EXERCISES TO COMPLETE -
**a)** List every treat that the riffing essay names as being passed around in zip bags by the kids in the audience.
**b)** Answer these questions from the riffing essay, one per line:
(i) Which four items danced on the theater screen?
(ii) What did the slide on the white backdrop say?
(iii) What did the crowd's reaction do to the narrator's amusement?
**c)** Copy the text of the riffing essay between "Yes, I was one" and "increased my amusement.", inclusive.

EXTRACT PROVIDED -
= = = =

The Art of Riffing - According to Axon



"Let's all go to the looooobby! Let's all go to the looooobby! Let's all go to the looooobby, to get ourselves a treat!" On the grainy theater screen the chocolate bar, popcorn, candy, and soda cup danced along singing those hypnotic words. Many a poor sap found himself overpowered by the catchy tune and was soon dancing up the aisle to the nearest pimple-faced teen to demand a tray full of overpriced concessions on which to gorge himself. On the other hand, as this theater trailer played it's spellbinding song, several kids in the audience were snickering amongst themselves as they passed each other zip bags of peanut M&M's, trail mix, pre-popped popcorn, cookies, and other treats they snuck into the theater in their backpack, pocket, or purse.

Yes, I was one of those cunning nonconformists. While neighboring moviegoers scoffed or gave a pious look of disgust we would just smile and enjoy the fruits of our forethought. As delighted as I was to play my part in defying the concession obsession, nothing brought me more joy than my flagrant disobedience to the next pre-movie standard. As the slide took form on the enormous white backdrop I would laugh to myself at the absurd suggestion it presented: 'Silence is golden! Please do not talk during the movie.' "YEAH RIGHT!!!!" I would yell before the image had even faded away. A rousing blast of, "SHHHHHHHHHHH!!!" from the crowd around me only increased my amusement.

= = = =

(Dataset excerpt)
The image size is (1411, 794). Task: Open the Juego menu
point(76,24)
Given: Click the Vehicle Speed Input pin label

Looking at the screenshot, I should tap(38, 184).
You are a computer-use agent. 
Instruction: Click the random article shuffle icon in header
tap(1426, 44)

= = = =

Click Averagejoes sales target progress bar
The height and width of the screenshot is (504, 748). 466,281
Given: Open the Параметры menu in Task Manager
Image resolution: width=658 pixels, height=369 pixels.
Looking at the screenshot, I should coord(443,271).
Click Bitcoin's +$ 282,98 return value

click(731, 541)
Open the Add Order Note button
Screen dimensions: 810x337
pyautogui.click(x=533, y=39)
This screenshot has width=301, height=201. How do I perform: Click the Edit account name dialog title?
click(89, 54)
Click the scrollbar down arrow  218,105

= = = =

TASK RESULTS -
**a)** peanut M&M's, trail mix, pre-popped popcorn, cookies

**b)**
(i) The chocolate bar, popcorn, candy, and soda cup.
(ii) 'Silence is golden! Please do not talk during the movie.'
(iii) It only increased it.

**c)**
Yes, I was one of those cunning nonconformists. While neighboring moviegoers scoffed or gave a pious look of disgust we would just smile and enjoy the fruits of our forethought. As delighted as I was to play my part in defying the concession obsession, nothing brought me more joy than my flagrant disobedience to the next pre-movie standard. As the slide took form on the enormous white backdrop I would laugh to myself at the absurd suggestion it presented: 'Silence is golden! Please do not talk during the movie.' "YEAH RIGHT!!!!" I would yell before the image had even faded away. A rousing blast of, "SHHHHHHHHHHH!!!" from the crowd around me only increased my amusement.